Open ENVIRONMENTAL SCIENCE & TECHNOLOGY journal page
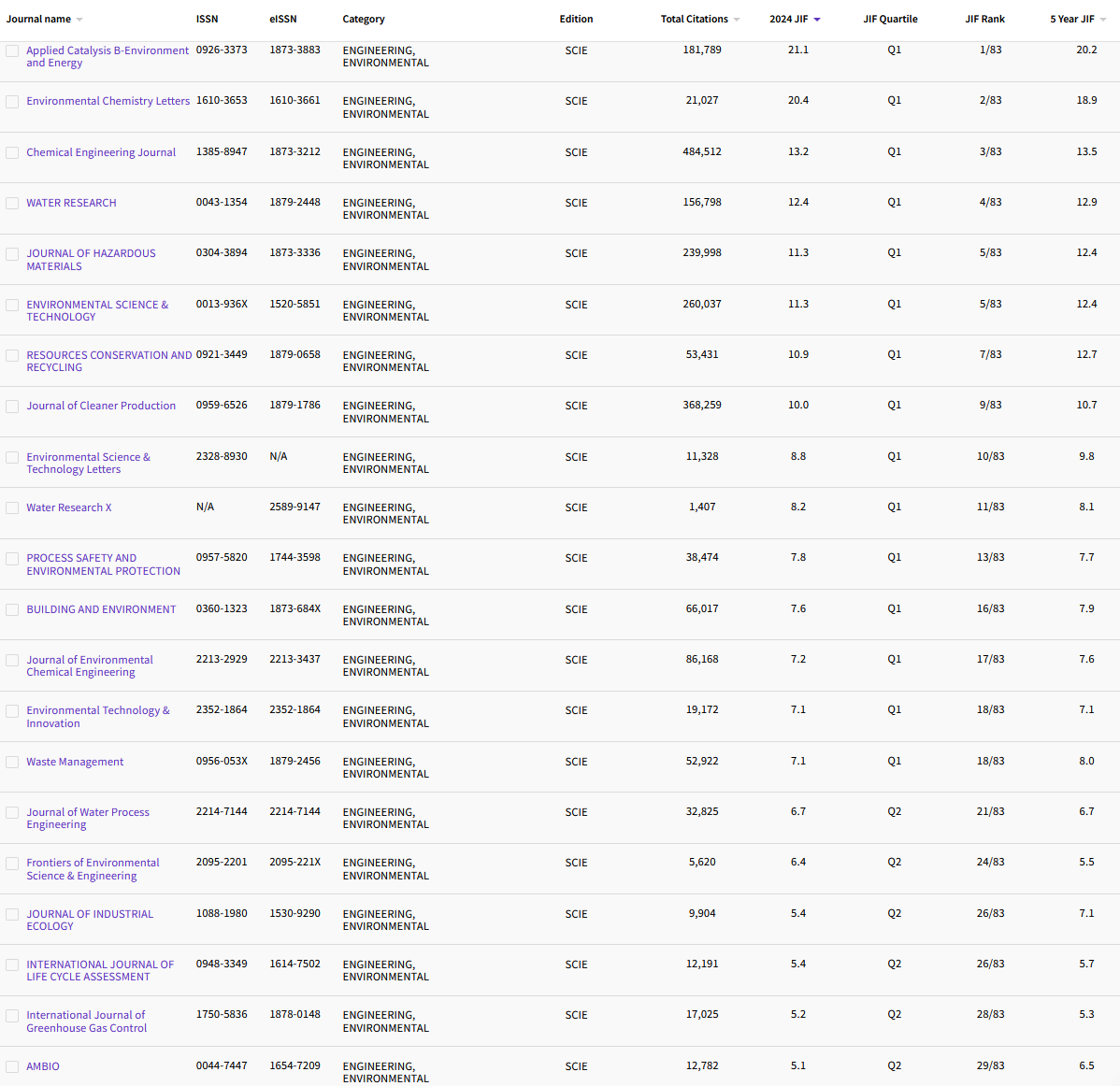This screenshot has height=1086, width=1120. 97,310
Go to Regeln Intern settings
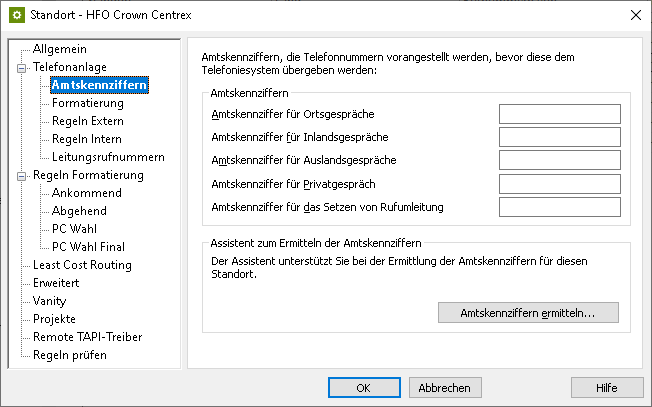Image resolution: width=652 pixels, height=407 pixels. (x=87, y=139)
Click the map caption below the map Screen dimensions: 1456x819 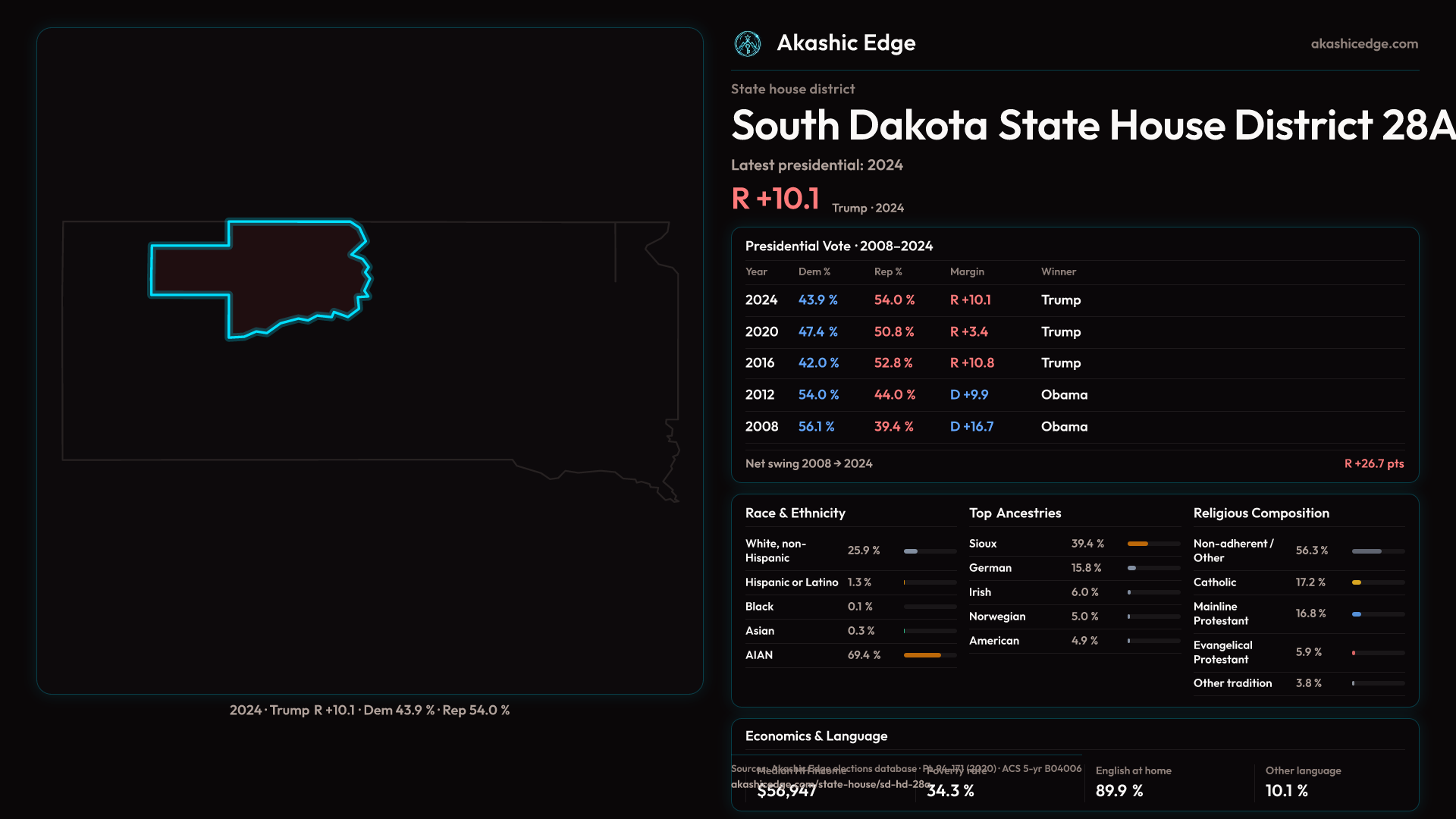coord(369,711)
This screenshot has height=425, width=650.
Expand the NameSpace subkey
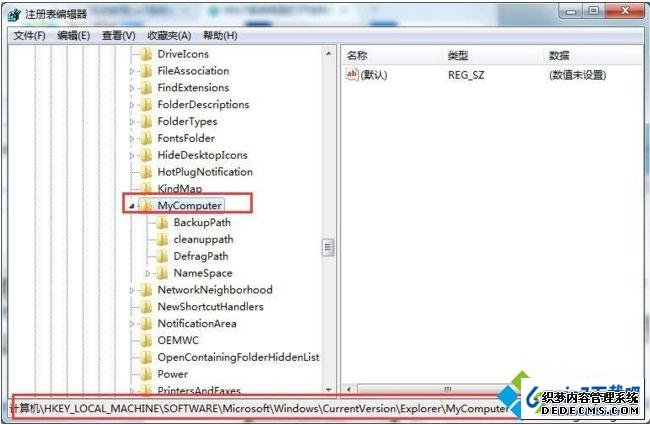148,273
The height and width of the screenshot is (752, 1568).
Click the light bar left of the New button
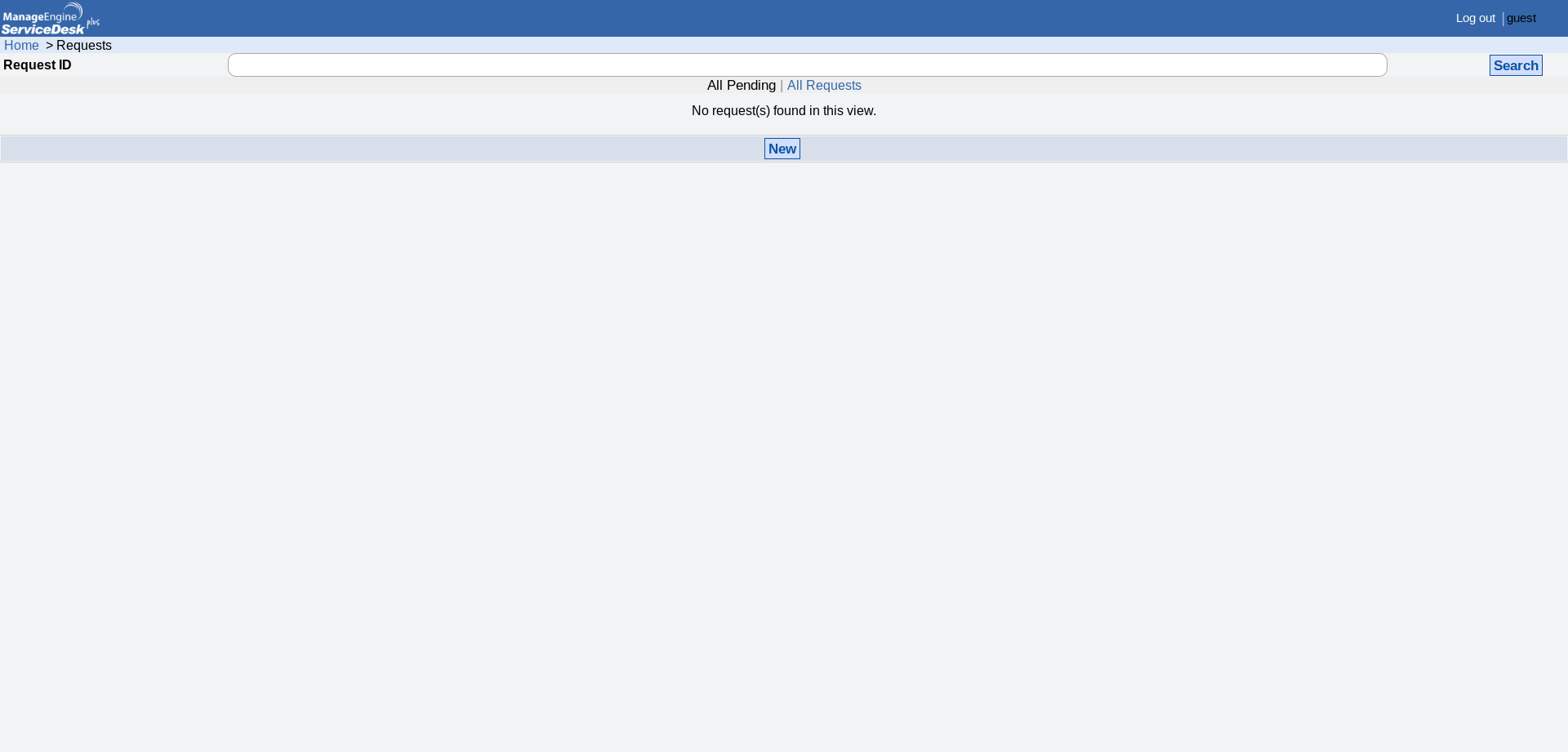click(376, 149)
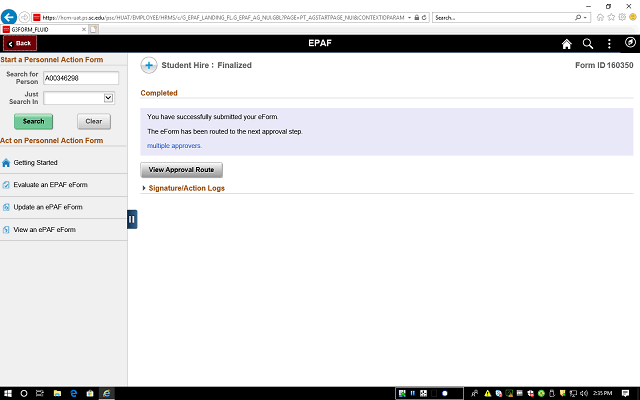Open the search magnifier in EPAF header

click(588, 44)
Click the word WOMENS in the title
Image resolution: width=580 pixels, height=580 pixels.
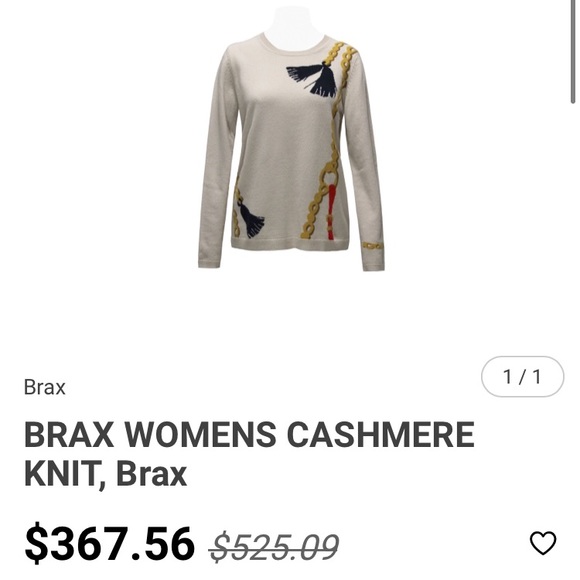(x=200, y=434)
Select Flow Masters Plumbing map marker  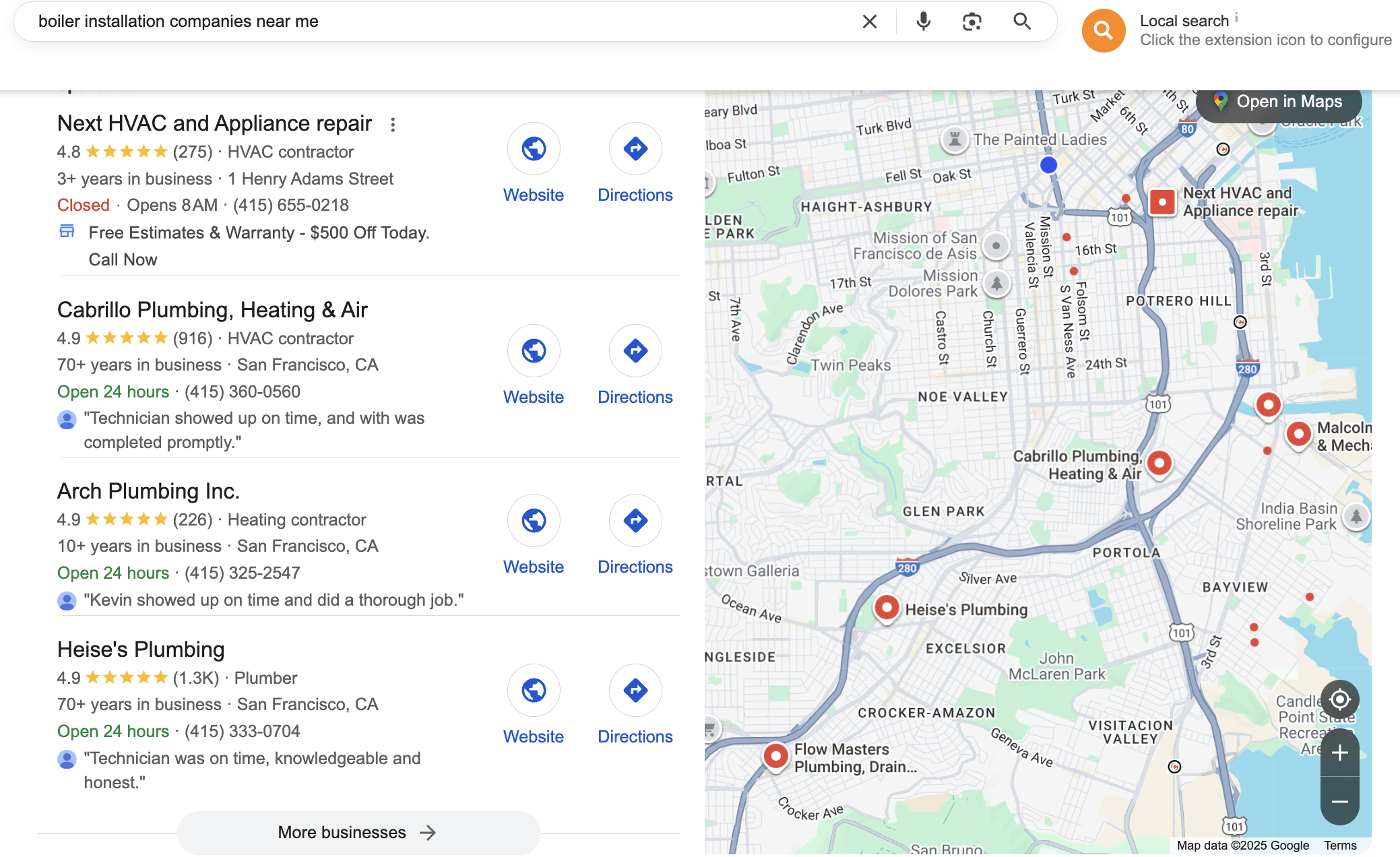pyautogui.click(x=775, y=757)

□ □ □ □

Problem to work on: Copy everything in the data above from the line containing "This screenshot has height=425, width=650." down to the line containing "(x=200, y=434)", including both of those lines. Leave the pictures out of your copy.

The result:
This screenshot has height=425, width=650.
Expand the NameSpace subkey
148,273
The height and width of the screenshot is (752, 1568).
Click the light bar left of the New button
click(376, 149)
Open the search magnifier in EPAF header

click(588, 44)
Click the word WOMENS in the title
Image resolution: width=580 pixels, height=580 pixels.
(x=200, y=434)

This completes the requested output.